A bench headed by justice Madan B. Lokur also held that the National Mineral Policy (NMP) of 2008 which is almost a decade old, particularly with regard to conservation and mineral development required a review and accordingly directed the centre to have a fresh look by 31 December.

Applications by four mining companies, namely Jindal Steel and Power Ltd (JSPL), Rungta Group of companies, Sarda Mines Pvt.
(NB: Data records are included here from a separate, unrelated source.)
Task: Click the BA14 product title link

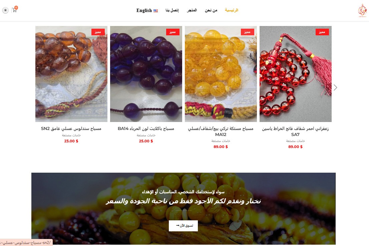Action: coord(146,129)
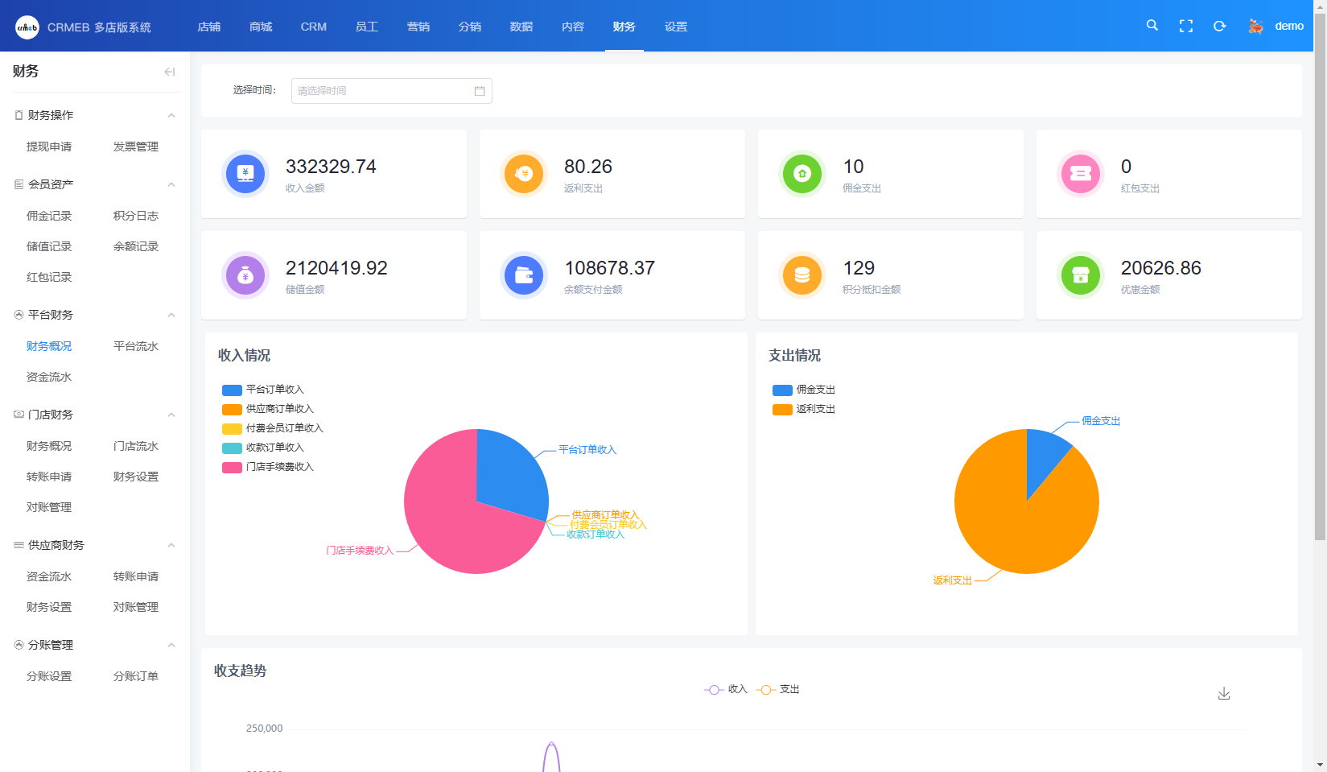The image size is (1327, 772).
Task: Go to 平台流水 page
Action: (x=136, y=346)
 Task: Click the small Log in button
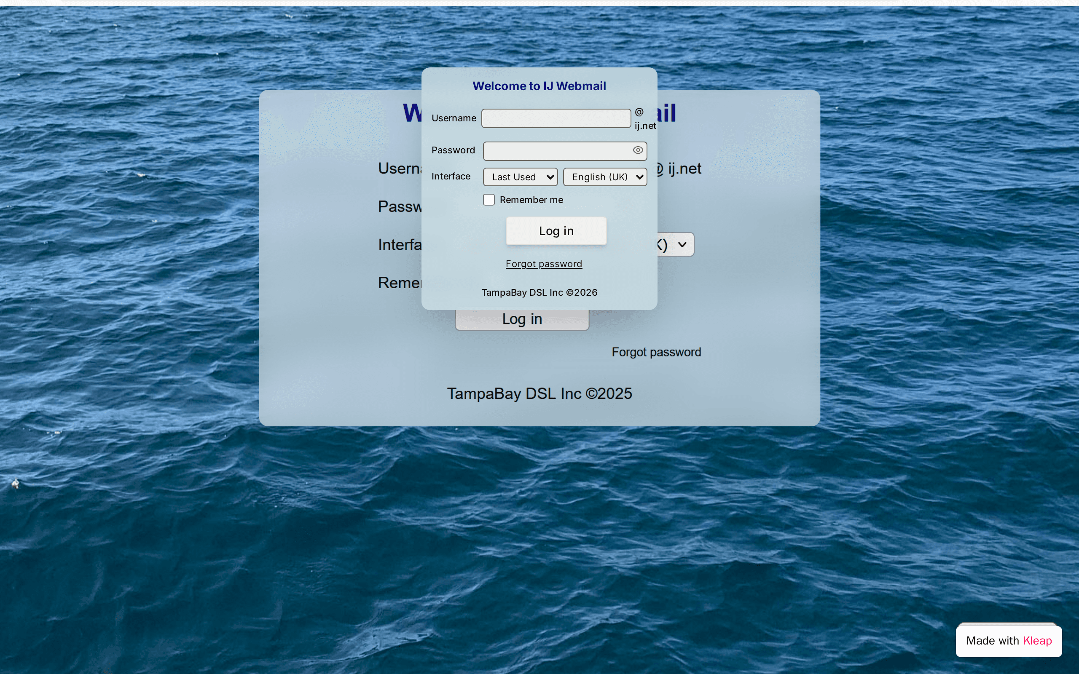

Ltd and Essel Mining and Industries Ltd, for resumption of mining will be heard separately by the court after two weeks.

“The amounts due from mining lease holders who have been served the notice by the state government would have to be deposited before or by 31 December and subject to compliance with statutory requirements, they can resume mining operations," the court said.

The court also refrained from initiating a Central Bureau of Investigation (CBI) led inquiry at this stage and was of the view that it would be appropriate if an expert committee was set up under the guidance of a retired judge to identify the lapses over the years leading to unlawful mining in the state.

The direction had come in response to a public interest litigation (PIL) filed by NGO Common Cause seeking a check against lessees for illegal, rampant mining in Odisha.

“Big mining companies will be forced to shell out lakhs of crores as a result of this direction. The quantum that would be payable is yet to be ascertained," said Prashant Bhushan, the petitioner’s counsel.

During the course of hearings, the court had appointed a central empowered committee (CEC) to look into illegal activities by mining companies and furnish a report on it.

While the state government had imposed about Rs60,000 crore penalty on mine lease holders between 2000 and 2010, CEC had recommended that 30% notional value be realized from illegal mining companies.

CEC had sought to ascertain the factual position of mining lessees that obtained approval under Forest (Conservation) Act, 1980 and secured environment clearances in Odisha.

In its report, the panel identified that 131 iron ore and manganese ore mines did not have statutory approval and were operating despite lapse of lease.